Flowering to viable seed: Length of time (weeks) after flowering for seeds to become viable.
Pollination: “Self” refers to species that exclusively self-pollinate, “cross” refers to species that exclusively cross-pollinate, “self, can cross” refer to species that primarily self-pollinate, but also cross-pollinate at a low rate, and “both” refers to species that both self-pollinate and cross-pollinate at relatively similar rates.

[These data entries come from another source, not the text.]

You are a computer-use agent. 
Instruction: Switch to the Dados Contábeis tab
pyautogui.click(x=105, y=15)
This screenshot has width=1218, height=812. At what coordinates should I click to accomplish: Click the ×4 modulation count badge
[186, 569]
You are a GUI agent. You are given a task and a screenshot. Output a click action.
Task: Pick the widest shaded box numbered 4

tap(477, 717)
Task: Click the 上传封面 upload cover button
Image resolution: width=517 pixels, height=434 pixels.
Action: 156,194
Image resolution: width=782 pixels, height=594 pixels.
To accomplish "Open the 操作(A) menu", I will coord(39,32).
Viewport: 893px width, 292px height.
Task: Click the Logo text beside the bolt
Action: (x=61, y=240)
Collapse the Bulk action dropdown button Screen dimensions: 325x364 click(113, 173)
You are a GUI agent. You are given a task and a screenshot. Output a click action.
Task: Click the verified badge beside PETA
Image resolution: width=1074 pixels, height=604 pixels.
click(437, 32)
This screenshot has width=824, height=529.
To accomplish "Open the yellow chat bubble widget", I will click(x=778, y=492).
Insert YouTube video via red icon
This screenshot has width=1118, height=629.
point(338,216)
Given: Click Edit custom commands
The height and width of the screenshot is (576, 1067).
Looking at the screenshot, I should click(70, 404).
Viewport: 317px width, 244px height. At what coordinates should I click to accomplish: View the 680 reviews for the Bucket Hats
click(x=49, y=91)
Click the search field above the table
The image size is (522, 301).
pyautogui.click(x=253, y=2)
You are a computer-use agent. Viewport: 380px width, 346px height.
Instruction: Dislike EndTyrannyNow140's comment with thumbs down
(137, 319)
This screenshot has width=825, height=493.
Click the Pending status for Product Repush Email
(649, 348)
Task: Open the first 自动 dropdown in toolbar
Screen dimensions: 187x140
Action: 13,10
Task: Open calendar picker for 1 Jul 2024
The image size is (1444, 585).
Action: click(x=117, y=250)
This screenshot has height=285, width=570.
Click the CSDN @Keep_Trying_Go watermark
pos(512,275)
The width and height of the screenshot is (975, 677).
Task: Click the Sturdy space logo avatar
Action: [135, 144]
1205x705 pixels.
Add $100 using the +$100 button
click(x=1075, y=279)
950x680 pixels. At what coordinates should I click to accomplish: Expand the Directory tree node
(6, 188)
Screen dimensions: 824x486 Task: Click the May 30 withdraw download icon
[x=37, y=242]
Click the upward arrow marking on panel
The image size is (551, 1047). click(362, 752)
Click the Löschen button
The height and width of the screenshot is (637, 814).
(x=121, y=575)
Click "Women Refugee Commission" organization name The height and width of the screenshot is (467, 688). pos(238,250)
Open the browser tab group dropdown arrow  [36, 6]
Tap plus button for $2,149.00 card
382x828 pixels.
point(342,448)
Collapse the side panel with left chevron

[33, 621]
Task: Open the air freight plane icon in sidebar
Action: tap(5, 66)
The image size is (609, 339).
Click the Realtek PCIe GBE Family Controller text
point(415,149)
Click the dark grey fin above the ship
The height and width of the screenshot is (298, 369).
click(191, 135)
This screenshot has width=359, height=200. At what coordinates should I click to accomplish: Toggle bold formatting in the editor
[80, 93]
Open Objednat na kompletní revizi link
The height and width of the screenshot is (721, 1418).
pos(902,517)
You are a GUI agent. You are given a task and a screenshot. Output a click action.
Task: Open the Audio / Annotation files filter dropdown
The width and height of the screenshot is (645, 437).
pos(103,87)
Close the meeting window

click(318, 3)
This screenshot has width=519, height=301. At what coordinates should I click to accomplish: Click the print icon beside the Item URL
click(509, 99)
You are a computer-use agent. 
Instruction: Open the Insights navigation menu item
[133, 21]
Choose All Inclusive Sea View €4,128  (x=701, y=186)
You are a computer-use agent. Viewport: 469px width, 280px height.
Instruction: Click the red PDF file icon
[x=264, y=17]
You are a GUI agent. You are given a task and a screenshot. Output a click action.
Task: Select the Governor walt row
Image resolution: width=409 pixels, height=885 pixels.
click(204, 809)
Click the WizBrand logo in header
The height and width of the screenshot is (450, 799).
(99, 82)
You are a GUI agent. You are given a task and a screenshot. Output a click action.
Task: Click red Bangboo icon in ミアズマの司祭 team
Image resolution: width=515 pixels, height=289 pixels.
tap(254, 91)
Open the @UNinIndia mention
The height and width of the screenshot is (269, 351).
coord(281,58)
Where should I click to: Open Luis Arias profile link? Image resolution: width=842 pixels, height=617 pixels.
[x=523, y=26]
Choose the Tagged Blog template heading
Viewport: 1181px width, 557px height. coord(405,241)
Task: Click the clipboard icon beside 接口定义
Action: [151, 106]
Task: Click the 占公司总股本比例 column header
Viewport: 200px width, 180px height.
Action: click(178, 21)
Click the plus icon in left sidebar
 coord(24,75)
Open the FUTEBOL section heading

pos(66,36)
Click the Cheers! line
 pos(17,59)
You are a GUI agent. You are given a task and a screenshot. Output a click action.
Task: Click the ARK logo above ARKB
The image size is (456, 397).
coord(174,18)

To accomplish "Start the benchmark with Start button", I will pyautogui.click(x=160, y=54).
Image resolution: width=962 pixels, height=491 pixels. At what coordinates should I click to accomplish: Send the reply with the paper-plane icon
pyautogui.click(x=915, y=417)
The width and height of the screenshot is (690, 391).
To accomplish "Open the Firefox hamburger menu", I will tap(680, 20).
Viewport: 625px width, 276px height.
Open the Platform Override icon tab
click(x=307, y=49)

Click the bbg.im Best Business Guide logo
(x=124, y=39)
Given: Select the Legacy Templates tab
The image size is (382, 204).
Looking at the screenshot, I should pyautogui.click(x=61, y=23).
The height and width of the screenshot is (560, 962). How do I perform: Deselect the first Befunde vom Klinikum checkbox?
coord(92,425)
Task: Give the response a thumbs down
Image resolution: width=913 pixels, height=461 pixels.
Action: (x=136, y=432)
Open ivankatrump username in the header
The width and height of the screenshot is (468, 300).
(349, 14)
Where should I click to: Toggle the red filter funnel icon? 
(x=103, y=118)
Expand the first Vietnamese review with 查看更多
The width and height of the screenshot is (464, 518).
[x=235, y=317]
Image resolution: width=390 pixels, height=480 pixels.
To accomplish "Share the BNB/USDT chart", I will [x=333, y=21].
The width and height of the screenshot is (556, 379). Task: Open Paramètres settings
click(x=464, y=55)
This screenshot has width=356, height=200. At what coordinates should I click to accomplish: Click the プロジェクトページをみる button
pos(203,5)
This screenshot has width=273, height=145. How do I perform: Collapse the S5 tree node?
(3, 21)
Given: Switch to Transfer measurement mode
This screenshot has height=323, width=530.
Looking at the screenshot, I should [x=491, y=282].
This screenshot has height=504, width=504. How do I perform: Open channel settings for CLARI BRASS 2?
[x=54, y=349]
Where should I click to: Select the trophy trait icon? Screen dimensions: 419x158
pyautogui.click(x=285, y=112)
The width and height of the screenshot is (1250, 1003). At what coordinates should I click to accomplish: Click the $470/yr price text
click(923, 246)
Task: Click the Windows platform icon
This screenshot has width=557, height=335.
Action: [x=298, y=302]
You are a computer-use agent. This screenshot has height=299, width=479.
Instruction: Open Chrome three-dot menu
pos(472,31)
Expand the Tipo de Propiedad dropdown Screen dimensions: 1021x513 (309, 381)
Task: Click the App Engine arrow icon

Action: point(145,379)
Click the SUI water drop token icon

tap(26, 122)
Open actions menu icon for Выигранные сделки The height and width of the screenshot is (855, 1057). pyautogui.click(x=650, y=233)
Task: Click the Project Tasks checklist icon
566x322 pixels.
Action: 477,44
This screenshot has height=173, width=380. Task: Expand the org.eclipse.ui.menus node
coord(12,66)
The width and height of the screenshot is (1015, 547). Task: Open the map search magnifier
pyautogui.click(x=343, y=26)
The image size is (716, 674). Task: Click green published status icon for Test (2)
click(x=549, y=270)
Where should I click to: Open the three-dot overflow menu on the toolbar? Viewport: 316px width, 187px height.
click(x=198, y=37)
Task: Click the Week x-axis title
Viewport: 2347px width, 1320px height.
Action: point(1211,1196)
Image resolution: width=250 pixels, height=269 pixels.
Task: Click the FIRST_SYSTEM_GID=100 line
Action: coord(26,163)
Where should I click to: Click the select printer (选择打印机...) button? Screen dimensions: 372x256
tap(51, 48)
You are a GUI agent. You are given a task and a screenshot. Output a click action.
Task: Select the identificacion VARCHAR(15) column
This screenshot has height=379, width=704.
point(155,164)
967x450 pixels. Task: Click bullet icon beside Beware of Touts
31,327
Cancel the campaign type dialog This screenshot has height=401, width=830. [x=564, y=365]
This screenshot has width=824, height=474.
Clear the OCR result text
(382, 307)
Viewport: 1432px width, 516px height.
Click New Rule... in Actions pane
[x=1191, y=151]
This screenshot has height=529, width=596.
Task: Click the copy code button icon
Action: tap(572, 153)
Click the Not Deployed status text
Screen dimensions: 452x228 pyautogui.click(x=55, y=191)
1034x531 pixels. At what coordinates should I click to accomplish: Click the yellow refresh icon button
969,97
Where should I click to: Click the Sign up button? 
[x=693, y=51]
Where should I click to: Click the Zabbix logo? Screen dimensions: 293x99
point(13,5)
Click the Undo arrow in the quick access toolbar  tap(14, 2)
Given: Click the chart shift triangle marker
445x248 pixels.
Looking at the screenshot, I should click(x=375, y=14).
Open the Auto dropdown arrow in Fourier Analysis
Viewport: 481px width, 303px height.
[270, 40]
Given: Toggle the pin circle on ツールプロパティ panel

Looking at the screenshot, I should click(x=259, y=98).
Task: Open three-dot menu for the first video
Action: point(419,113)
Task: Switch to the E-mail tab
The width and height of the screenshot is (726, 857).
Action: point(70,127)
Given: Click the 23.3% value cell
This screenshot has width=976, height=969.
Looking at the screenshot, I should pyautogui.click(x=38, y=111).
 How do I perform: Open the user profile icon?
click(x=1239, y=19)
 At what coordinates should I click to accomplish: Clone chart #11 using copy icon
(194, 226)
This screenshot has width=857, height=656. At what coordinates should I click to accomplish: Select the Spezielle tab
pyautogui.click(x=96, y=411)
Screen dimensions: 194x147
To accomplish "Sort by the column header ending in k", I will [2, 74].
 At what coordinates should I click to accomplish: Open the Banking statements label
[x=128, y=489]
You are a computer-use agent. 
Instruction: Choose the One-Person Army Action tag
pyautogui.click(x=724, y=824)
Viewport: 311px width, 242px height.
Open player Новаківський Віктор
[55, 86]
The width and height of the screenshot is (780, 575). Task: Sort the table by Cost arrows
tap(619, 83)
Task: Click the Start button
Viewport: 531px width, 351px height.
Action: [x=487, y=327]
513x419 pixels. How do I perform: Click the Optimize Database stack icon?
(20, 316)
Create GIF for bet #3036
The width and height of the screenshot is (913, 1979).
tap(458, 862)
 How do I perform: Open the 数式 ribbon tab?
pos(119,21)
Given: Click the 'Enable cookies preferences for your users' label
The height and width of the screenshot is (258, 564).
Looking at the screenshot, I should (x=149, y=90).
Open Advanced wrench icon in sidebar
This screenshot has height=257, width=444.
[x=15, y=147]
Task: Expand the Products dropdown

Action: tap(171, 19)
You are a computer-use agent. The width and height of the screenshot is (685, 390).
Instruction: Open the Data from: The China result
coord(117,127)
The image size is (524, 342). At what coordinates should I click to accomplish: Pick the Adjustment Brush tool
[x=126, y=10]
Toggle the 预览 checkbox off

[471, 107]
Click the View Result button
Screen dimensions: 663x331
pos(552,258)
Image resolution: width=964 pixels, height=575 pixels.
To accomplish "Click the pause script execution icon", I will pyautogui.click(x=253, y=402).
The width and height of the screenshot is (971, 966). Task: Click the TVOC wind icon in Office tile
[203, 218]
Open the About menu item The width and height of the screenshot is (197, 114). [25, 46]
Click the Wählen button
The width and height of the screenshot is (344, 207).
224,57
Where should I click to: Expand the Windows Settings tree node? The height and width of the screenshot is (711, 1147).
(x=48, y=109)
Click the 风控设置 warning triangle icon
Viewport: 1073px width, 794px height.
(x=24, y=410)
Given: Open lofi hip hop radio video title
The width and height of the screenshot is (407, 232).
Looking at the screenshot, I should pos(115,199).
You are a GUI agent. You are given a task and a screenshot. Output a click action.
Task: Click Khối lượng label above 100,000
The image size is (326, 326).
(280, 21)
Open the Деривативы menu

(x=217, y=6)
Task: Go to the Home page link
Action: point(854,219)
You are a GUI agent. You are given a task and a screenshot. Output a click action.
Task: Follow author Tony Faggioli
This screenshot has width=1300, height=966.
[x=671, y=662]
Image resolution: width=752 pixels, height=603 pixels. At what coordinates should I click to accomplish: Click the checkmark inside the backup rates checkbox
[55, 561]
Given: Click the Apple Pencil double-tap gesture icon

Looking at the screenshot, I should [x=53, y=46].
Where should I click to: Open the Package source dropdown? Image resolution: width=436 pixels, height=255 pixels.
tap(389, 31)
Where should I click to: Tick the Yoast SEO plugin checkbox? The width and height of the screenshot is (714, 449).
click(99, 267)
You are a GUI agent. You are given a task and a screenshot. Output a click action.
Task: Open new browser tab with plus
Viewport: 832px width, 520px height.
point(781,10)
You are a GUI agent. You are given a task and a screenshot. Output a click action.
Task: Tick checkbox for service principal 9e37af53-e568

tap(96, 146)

Typical and high seed production potential: The first value is seed production (seeds per plant) under typical conditions with crop and weed competition. The second value, high seed production, refers to conditions of low density without crop competition. Numbers are rounded off to a magnitude that is representative of often highly variable reported values.
Further Reading
Mitich, L.W. 1997. Common purslane (Portulaca oleracea). Weed Technology 11: 394–397.
Miyanishi, K. and P.B. Cavers. 1980. The biology of Canadian weeds. 40. Portulaca oleracea L. Canadian Journal of Plant Science 60: 953–963.
Proctor, C.A., R.E. Gaussoin and Z.J. Reicher. 2011. Vegetative reproduction potential of common purslane (Portulaca oleracea). Weed Technology 25: 694–697.
Santos, B.M., J.A. Dusky, W.M. Stall, T.A. Bewick, D.G. Shilling and J.P. Gilreath. 2004. Phosphorus absorption in lettuce, smooth pigweed (Amaranthus hybridus) and common purslane (Portulaca oleracea) mixtures. Weed Science 52: 389–394.